Income inequality is the enemy of competitive markets

It’s deeply worrying that discussions of capitalism and markets are dominated by those at the extremes of the political spectrum. One side sees markets as bound to fail and as a force to deprive the majority, for the private gain of the few. The other sees markets as essentially inviolable, with government interference and regulation, by definition, the cause of inefficiency, which in turn causes poverty and restricts growth. The level of economics underlining these political discussions are simplistic, but both sides are based upon sound theory. In reality, it’s clear that while some markets fail, when they do function well, markets can be better for everyone.

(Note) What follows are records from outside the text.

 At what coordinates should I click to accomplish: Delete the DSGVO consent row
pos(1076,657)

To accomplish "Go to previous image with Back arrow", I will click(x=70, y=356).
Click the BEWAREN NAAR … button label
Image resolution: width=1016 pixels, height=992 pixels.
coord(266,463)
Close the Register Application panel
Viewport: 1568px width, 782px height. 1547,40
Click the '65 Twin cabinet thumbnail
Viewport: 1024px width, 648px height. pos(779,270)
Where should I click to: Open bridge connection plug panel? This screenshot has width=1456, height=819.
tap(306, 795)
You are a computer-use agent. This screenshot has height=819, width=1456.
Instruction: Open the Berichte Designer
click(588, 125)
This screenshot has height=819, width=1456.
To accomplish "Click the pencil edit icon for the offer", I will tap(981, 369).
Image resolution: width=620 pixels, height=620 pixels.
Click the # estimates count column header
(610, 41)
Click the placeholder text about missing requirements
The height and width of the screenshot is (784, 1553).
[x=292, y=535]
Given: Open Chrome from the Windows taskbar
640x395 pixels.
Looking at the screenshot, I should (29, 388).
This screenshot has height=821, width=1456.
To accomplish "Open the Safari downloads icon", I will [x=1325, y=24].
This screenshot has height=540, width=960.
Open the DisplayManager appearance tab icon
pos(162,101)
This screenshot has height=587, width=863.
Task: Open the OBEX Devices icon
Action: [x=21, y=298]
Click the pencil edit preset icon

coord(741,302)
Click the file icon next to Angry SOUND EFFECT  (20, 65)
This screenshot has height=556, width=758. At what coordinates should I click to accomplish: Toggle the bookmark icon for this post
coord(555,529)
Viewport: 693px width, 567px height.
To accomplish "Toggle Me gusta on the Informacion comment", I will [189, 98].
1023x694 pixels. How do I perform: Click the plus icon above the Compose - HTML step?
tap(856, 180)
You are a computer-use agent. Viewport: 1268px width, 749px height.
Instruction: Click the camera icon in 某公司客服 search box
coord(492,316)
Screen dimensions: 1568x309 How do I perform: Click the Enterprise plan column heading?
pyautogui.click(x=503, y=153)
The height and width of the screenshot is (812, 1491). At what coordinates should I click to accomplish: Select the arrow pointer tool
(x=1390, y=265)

It’s previously been suggested that inequality is necessary in order for an economy to foster innovation. But more recent research has suggested that this is just not the case. This suggests that some thinking about ‘good markets’ and justified inequality may be deeply flawed. Rather than inequality being a sign of a well-functioning market it should be seen as a sign of a market being broken.

Apple is often held up as an example of capitalist virtue as one of the richest companies on earth and an example of the new innovative economy. The high pay packets of its executives are argued by some as justified and a result of a technology company founded on innovation with high margins and few employees. But that can only come from a skin deep analysis of their business. Apple’s biggest product lines like the iPhone rely on technology derived from publicly funded research. At the same time it avoids tax using low tax jurisdictions. Rather than actively embracing competition, Apple has purposefully fought against software competition on its devices and sought to avoid competing through the market place by using massive amounts of litigation against competitors.

Rather than single Apple out as a bad company, it’s worth looking at market structures. Facebook, Google, Amazon, Samsung and many other tech giants can be accused of similar offences to Apple. Companies who are seen as innovative and perfect examples of a competitive economy are often actually deeply anti-competition, willing to smother innovation in order to advance their position.

Aside from driving economic growth, greater competition helps reduce income inequality, with high pay booming in organisations and industries that aren’t open to challengers forcing them to compete. Oxfam identified that the 85 richest people in the world have more than the 3.5 billion poorest and it’s no coincidence that the two richest amongst those 85 are known for their monopolistic tendencies. Bill Gates wealth comes from Microsoft’s stranglehold on the PC market and Carlos Slim’s fortune comes from control of the market in Mexican telephony.

Whilst many are keen to talk about how the market pushes down the wages of the low skilled, they fail to discuss how competitive markets could and should effectively function to prevent high pay from reaching ridiculous heights. With the power of technology to reshape both the workforce and markets showing no sign of letting up, these issues of market competition, high pay and low wages are becoming increasingly important. One way to ensure that more technology doesn’t mean more inequality is for a watchful eye to be kept on anti-competitive practice and crony capitalisms in all its guises.